By Alex Coburn, Staff Writer
“Strong female characters” is a phrase that generates a lot of buzz in the film industry, and for good reason. In today’s world, girls are constantly being asked: Is being a woman about the pictures they see in magazines? Is it about coming so close, but not close enough, to having a first female president? Many films have tried and often failed to address the complexities of being a woman. Mike Mills’s 20th Century Women, however, does not. With its punchy, modern editing, clever writing and endearing storyline, 20th Century Women provides not only well-rounded “strong female characters” but also a nostalgic memoir about what it was like to be a woman in the late ‘70s.
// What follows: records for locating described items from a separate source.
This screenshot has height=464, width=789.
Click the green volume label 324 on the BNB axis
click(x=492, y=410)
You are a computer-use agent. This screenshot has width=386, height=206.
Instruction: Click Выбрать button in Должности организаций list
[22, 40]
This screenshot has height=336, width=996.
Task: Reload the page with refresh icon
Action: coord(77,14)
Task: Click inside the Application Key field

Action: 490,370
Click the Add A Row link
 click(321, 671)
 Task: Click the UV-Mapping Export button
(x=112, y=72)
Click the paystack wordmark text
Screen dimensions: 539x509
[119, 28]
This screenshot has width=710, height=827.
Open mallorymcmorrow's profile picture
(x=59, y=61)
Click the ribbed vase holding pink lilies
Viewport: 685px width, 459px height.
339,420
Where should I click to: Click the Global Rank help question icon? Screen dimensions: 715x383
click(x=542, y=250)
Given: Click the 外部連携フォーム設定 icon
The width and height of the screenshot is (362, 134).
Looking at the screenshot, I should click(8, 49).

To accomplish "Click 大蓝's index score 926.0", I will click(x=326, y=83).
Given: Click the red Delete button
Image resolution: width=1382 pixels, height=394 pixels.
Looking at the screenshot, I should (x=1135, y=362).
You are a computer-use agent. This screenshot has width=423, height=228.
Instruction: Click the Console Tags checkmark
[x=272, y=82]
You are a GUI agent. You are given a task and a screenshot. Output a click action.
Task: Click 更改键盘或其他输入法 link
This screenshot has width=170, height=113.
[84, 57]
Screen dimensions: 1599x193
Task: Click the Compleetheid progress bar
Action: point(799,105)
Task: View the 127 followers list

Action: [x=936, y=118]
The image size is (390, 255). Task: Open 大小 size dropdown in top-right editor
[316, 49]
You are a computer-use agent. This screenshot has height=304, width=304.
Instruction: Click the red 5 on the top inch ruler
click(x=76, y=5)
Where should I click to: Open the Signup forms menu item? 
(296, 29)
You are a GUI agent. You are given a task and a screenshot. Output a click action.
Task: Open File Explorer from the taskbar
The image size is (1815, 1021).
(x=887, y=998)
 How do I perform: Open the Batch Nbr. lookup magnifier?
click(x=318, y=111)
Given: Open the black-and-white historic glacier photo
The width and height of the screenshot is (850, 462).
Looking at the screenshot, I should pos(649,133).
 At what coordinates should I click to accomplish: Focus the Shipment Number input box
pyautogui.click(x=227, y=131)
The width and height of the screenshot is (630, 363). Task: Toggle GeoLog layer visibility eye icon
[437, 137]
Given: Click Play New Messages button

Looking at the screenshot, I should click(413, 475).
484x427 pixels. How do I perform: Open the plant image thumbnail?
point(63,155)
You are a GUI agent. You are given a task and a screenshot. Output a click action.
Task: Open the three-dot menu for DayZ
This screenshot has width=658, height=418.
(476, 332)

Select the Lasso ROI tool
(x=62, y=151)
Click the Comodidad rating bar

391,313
20th Century Women is all about how people interact with and shape each other. Dorothea (Annette Bening), who is struggling to raise her son Jamie (Lucas Jade Zumann) alone, enlists the help of her boarder Abbie (Greta Gerwig) and Jamie’s older friend Julie (Elle Fanning) to teach him how to be a good man. The film is crafted as a series of moments rather than a linear storyline, so the editing is crucial. It’s not surprising that Mills has a history in graphic design, because the editing is not only visually pleasing and modern but also helps weave together the anecdotes into a cohesive story. His use of fast motion is especially fascinating, as it helps demonstrate how fast life moves when you’re living in a time period of change.
Another feature that really helped to give the film a nostalgic, of-the-time feel was its use of historical photographs and footage. When describing each of the character’s back stories, still photographs were used to give context. For example, when Dorothea is describing growing up in the post-Depression years, they show photographs from that time period. So while the film is fictional, it feels like something universal to the women that grew up in those times. There were also other cultural markers; for example, Julie’s mantras from Judy Blume books or Abbie’s obsession with the punk culture feud between Talking Heads and Black Flag fans.
But what really sold the film was the writing. It is definitely deserving of the Best Original Screenplay Oscar nomination. Not only were the female characters endearing and multifaceted, but the male characters had genuine, respectful, complicated relationships with them that felt true to life. While the film is about a lot of things—from nostalgia for the ‘70s to finding happiness—it really focuses on how women and men at the time navigated the second wave of feminism.
The writing could easily have been pedantic and too historical drama-esque to be subversive, but Mills shows feminism on the homefront rather than placing it in a larger context. A scene that stands out as particularly endearing and effective was the one in which, after reading Our Bodies Ourselves, Jamie gets in a fight with a boy at the skate park because he doesn’t know about clitoral stimulation. Showcasing how women teach a young boy to be a good man and a feminist isn’t easy, but Mills’ writing does it in a way that is endearing without being sappy or preachy.
While 20th Century Women isn’t a sweeping, emotional historical drama about the progress of feminism, it is a catalogue of moments in the lives of three women growing up in a pivotal time for feminism. Rather than focusing on the big picture, Mills gives us little vignettes of incredibly “strong female characters” and how their lessons and actions teach a teenage boy how to be a better man. And even though it’s called 20th Century Women, it’s still beautifully relevant to what’s happening today.